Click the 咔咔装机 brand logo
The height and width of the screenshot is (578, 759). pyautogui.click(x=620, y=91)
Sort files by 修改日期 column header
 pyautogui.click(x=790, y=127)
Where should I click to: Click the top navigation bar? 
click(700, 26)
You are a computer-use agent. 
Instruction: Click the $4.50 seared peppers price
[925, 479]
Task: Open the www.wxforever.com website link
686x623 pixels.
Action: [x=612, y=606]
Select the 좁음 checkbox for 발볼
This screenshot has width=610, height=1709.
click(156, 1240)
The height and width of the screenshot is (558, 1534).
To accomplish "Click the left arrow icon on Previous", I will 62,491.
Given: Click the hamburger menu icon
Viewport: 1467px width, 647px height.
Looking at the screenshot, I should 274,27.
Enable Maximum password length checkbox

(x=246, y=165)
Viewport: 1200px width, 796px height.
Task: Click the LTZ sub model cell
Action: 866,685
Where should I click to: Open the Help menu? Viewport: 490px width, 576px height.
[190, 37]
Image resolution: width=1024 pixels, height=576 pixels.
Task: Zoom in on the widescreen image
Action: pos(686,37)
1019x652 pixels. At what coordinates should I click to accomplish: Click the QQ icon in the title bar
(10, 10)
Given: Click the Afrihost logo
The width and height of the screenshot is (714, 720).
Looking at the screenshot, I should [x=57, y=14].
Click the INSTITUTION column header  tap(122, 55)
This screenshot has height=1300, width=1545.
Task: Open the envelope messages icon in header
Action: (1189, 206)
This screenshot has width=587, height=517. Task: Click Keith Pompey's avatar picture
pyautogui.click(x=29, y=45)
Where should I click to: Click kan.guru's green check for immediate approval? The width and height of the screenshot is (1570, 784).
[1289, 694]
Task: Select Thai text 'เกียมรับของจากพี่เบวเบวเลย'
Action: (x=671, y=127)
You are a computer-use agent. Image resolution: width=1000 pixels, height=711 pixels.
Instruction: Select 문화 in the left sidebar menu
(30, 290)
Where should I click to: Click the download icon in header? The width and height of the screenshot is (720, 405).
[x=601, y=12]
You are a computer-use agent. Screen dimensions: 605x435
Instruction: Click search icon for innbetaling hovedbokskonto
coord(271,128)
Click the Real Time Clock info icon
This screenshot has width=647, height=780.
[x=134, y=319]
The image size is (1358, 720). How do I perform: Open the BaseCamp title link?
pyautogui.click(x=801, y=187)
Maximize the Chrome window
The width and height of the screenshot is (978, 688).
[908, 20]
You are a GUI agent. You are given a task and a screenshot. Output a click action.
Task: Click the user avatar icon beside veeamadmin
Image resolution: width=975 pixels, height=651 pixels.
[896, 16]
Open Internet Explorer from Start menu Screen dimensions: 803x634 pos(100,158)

============

*Exercise prompt*. Please copy exactly, and only, the lines running from the one containing "You are a GUI" through the end of the listing.

*Result of this exercise*.
You are a GUI agent. You are given a task and a screenshot. Output a click action.
Task: Click the user avatar icon beside veeamadmin
Image resolution: width=975 pixels, height=651 pixels.
[896, 16]
Open Internet Explorer from Start menu Screen dimensions: 803x634 pos(100,158)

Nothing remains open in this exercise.